In Old French, "Renaissance" translates roughly into "before [they] knew to look straight at the camera."

Let’s say you’re making a game about the Renaissance. Not merely a slice of it. Not patronage of the arts, the rise of science, Florentine or Venetian city councils, Reformation and Counter-Reformation, trade routes and the tension between East and West, or the exploration of the New World. I mean all of it. The entire thing. The whole loaded ball of wax. Where do you start? Where do you finish? Perhaps most importantly, who are you, the player?

Pax Renaissance is a game with aspirations no less grand than capturing the entire ideological struggle of the Renaissance, the churn of ideas about religion, state, art, science, law, and every other little thing that produced Western culture as we now see it.

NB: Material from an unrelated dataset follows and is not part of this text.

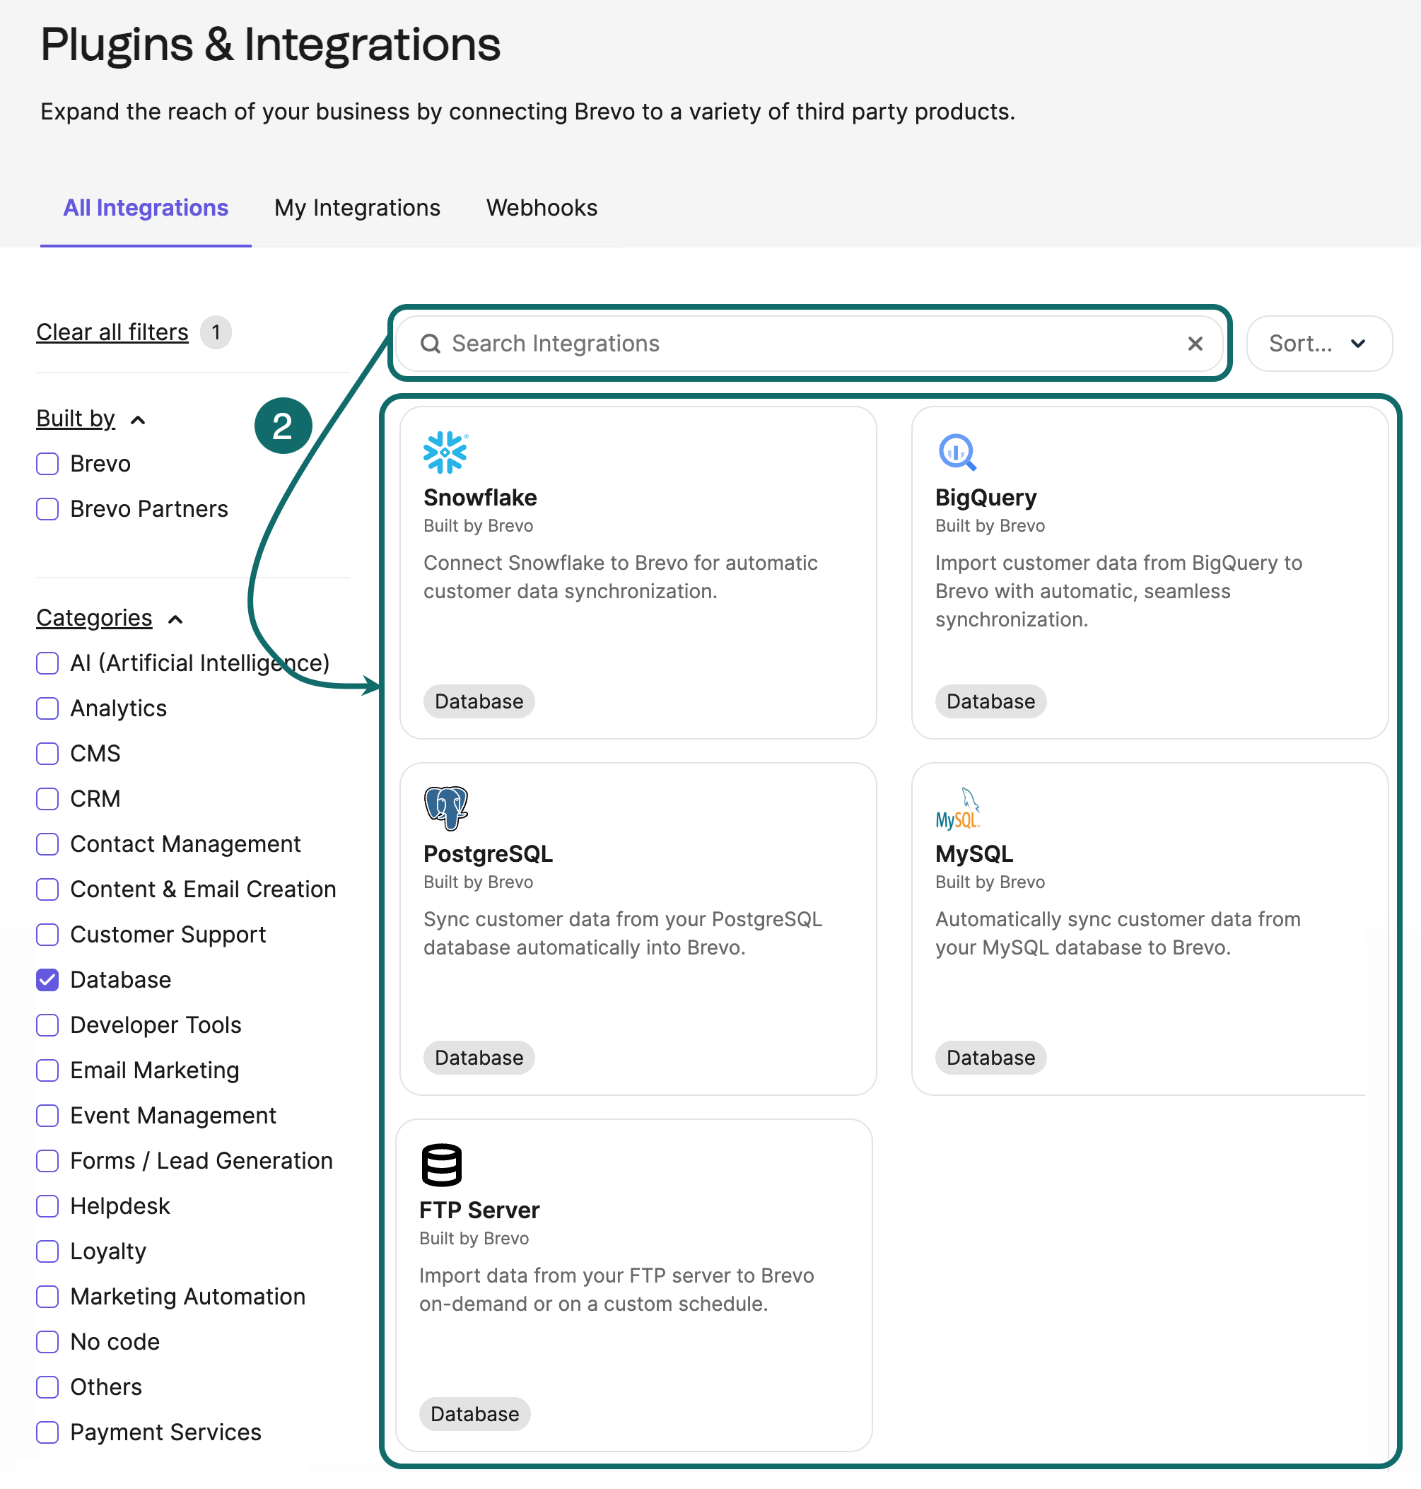
Task: Click the PostgreSQL elephant icon
Action: coord(445,807)
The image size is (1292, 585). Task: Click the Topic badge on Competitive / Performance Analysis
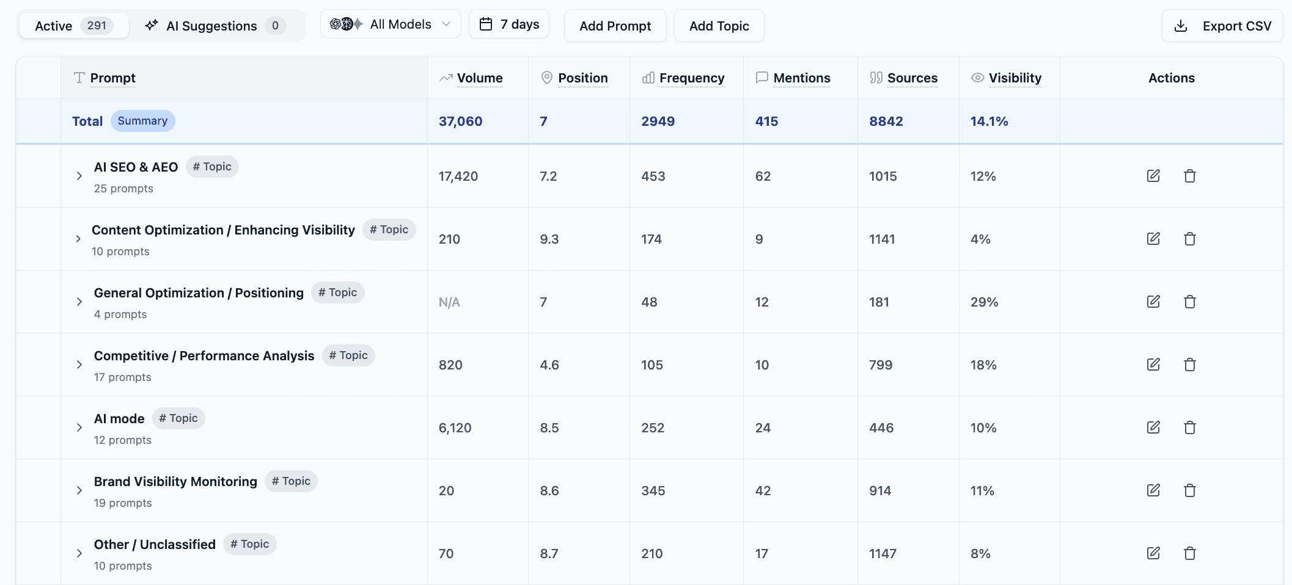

Which isn’t actually all that surprising, given its pedigree. Both Pax Porfiriana and Pax Pamir were ambitious games as well, functioning as statements and simulations and playthings with equal mettle. This is the broadest topic yet for the Pax series, however, and it wouldn’t be hard to imagine the entire thing going up in flames as surely as Girolamo Savonarola’s attempt at governing Florence.

And yet, while Pax Renaissance is forced to make a few compromises in service of its gameplay, the final result is nothing short of a triumph.